By not mandating a single metadata standard for collections, the CDP sought to facilitate the process of loading metadata from other local databases by crosswalking that metadata into a common delivery format for the union catalog. Garrison (2001) explains that “participants contributing records in MARC or another format provide the CDP with a profile so that the fields coming into the CDP database can be mapped to the CDP Dublin Core record format” [16]. Since the profile (i.e., the semantic mapping from the source metadata scheme to Dublin Core) was initiated by the participating institution, the success of this crosswalking process depended on the participant having a thorough understanding of the relationship between their source metadata scheme and the CDP’s Dublin Core element set. Consistent usage and application of the source scheme was required in order for the mapping to succeed and remain valid across all records in that institution’s record set. Successful crosswalking further required that the technical staff at the CDP be able to identify errors during the process.

 

++++++++++

Development of the CDP Dublin Core Metadata Best Practices

Like all databases with metadata that spans several years and conforms (or does not conform) to evolving standards, Heritage West contains data that is not entirely consistent with current DCMI or even CDP recommended practice. The CDP recognized early on, largely from lessons already learned in the library community, that long–term inconsistency was inevitable:

Adopting the Dublin Core framework at this early stage is risky; however it is likely to be the best option for integrating resources using a variety of international best practices/standards. Adopting Dublin Core in 2000 is like adopting MARC in 1970. Early adopters of MARC recognized that there would be changes to MARC, that the systems would have to be available to support it, etc. We are facing a similar issue in 2000 with Dublin Core … . [S]oftware supporting both the creation and use of Dublin Core based records is slow to develop and implementation is unsettled due to the evolving nature of the standard. The advantage of adopting Dublin Core is that many specialized communities, archives, libraries, and museums are creating Dublin Core based derivatives for their communities. [17]

Necessarily, the CDP Dublin Core Metadata Best Practices (CDPDCMBP) document has evolved over time to reflect changes in the DCMI, the needs of the institutions participating in CDP projects, and feedback received from users of the document. While early CDP projects largely involved digitizing still images, subsequent grant–funded projects focused on textual materials and digital audio. As the nature and scope of these projects grew, additions were made to the metadata best practices to accommodate the different kinds of resources being digitized and their associated formats, and to provide guidance on how to describe those objects.
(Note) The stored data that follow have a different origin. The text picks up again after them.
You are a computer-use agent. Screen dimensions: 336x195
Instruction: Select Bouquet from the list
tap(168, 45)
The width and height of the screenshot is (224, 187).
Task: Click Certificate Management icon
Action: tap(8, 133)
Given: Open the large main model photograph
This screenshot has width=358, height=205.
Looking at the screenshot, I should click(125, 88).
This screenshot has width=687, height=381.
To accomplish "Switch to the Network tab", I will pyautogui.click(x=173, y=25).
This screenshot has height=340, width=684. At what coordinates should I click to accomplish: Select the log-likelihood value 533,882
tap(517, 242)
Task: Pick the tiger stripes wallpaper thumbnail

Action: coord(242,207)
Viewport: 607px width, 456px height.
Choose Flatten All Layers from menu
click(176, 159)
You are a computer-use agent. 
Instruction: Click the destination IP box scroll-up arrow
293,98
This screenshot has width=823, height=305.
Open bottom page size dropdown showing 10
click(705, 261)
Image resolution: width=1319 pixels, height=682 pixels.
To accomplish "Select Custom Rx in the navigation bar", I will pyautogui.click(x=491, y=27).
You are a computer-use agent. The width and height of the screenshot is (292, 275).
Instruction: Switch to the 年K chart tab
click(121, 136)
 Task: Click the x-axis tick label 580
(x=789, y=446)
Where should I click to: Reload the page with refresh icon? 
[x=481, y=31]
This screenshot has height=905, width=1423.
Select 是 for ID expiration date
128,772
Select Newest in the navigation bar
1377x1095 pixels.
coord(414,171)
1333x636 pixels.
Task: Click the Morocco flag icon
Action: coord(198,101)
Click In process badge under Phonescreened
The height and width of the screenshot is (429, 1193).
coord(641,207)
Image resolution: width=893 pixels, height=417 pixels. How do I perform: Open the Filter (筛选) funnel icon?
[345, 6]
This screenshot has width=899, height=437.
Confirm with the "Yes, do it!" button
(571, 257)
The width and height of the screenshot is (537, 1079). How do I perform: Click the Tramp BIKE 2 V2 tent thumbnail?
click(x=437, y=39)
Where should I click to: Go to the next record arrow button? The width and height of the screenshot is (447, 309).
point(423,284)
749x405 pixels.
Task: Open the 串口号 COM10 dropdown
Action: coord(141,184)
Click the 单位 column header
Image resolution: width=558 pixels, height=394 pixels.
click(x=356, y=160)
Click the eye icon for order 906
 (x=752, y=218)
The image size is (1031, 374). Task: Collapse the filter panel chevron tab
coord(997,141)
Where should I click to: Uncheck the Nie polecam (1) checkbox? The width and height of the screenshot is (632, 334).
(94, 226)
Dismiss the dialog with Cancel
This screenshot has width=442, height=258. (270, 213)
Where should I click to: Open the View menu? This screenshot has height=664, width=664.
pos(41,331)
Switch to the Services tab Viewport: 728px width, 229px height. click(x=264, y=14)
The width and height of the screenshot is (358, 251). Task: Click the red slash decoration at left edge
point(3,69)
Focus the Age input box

The first iteration of the CDP’s metadata best practices, published in 1999, was entitled General Guidelines for Descriptive Metadata Creation & Entry. The document was intended to make resource description accessible to a wide range of “catalogers” within the participating institutions, with each institution having different levels of experience (from novice to expert) in metadata provision. For instance, smaller or more geographically remote institutions often used volunteers to catalog the resources they were contributing to Heritage West. For this reason, clarity and accessibility of language in the document was critical. Moreover, these guidelines have functioned as a CDP–specific interpretation of the DCMI’s Dublin Core element set and provide expanded and more robust explanations of the scheme for use by participating institutions:

The intent of the CDP Dublin Core Metadata Best Practices (CDPDCMBP) is to provide guidelines for creating metadata records for digitized cultural heritage resources that are either born digital or have been reformatted from an existing physical resource, such as photographs, text, audio, video, three–dimensional artifacts, etc. … .These guidelines have been created to address the needs of a diverse audience of cultural heritage institutions composed of museums, libraries, historical societies, archives, etc. This document seeks to accommodate different backgrounds and metadata skill levels of those charged with creating metadata records, including catalogers, curators, archivists, librarians, Web site developers, database administrators, volunteers, authors, editors, or anyone interested in creating digital libraries of cultural heritage materials. [18]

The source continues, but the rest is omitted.